Ans: Key components of Hive Architecture includes,
Q6. Mention what are the exceptional sorts of tables to be had in Hive?
Ans: There are two forms of tables available in Hive:
Managed desk: In managed desk, both the records and schema are underneath manipulate of Hive
External table: In the outside desk, handiest the schema is beneath the control of Hive.
Q7. Explain what's Metastore in Hive?
Ans: Metastore is a vital repository in Hive. It is used for storing schema facts or metadata within the outside database.
Q8. Mention what Hive consists of?
Ans: Hive includes three primary components:
Hive Storage and Computing
Q9. Mention what are the form of database does Hive support?
Ans: For single user metadata storage, Hive uses derby database and for multiple consumer Metadata or shared Metadata case Hive makes use of MYSQL.
Q10. Mention Hive default read and write classes?
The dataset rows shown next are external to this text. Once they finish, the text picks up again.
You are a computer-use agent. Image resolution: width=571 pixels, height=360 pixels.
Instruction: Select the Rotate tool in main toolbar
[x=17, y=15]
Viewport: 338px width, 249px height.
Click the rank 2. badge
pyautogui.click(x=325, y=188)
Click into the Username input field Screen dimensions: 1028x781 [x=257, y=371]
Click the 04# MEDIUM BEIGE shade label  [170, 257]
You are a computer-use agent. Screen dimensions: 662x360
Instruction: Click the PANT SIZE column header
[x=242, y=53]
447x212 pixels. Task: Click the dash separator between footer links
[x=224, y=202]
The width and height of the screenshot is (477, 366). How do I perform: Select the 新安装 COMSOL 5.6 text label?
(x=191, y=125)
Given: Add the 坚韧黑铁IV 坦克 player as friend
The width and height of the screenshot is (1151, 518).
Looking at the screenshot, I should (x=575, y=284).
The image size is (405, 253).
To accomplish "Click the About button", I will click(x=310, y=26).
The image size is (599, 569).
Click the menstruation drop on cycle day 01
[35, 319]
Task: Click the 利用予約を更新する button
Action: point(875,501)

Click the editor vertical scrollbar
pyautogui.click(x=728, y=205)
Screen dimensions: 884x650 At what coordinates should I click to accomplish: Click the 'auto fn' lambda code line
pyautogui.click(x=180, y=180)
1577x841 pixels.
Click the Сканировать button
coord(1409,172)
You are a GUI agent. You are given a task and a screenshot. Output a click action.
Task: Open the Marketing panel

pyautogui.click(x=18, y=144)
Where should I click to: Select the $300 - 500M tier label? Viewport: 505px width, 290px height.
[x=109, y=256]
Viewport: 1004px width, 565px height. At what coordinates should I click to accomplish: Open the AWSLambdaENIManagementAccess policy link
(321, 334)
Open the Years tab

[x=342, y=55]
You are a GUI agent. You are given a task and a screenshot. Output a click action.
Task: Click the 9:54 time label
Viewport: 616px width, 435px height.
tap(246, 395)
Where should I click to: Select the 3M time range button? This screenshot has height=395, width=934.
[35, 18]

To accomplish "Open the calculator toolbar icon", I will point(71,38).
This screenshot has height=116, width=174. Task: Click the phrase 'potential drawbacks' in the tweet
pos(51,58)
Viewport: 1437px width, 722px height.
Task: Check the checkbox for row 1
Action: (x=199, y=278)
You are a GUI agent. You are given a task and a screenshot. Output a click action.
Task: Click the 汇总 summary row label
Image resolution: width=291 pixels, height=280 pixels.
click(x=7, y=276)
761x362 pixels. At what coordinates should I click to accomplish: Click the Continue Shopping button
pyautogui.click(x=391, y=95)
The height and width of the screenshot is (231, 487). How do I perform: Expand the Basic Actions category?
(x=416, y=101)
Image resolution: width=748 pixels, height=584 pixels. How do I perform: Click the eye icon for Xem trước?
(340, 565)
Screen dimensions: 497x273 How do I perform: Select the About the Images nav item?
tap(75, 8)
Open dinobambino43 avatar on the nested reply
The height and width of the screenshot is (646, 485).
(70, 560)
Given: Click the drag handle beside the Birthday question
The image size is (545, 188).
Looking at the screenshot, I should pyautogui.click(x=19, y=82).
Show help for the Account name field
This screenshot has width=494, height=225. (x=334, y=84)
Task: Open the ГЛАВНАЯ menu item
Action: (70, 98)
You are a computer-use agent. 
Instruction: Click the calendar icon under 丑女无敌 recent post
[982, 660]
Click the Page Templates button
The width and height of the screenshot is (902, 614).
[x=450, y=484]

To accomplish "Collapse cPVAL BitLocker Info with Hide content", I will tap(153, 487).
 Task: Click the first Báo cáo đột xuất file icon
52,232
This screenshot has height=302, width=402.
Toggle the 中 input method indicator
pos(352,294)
Hive default read and write lessons are:
Q11. Mention what are the exclusive modes of Hive?
Ans: Different modes of Hive depends on the dimensions of data nodes in Hadoop.
These modes are:
Map reduce mode
Q12. Why is Hive no longer appropriate for OLTP structures?
Ans: Hive isn't always appropriate for OLTP structures because it does no longer offer insert and update feature on the row level.
Q13. Differentiate between Hive and HBase
Enables most of the SQL queries This doesn’t allow SQL queries
Doesn’t guide report level insert, update, and delete operations on table It helps
It is a facts warehouse framework It is NoSQL database
Hive run at the top of MapReduce HBase runs at the pinnacle of HDFS
Q14. Explain what is a Hive variable? What for we use it?
Ans: Hive variable is created inside the Hive surroundings that can be referenced via Hive scripts. It is used to bypass a few values to the hive queries while the query begins executing.
Q15. Mention what is ObjectInspector functionality in Hive?
Ans: ObjectInspector functionality in Hive is used to analyze the internal structure of the columns, rows, and complicated items. It lets in to access the internal fields inside the objects.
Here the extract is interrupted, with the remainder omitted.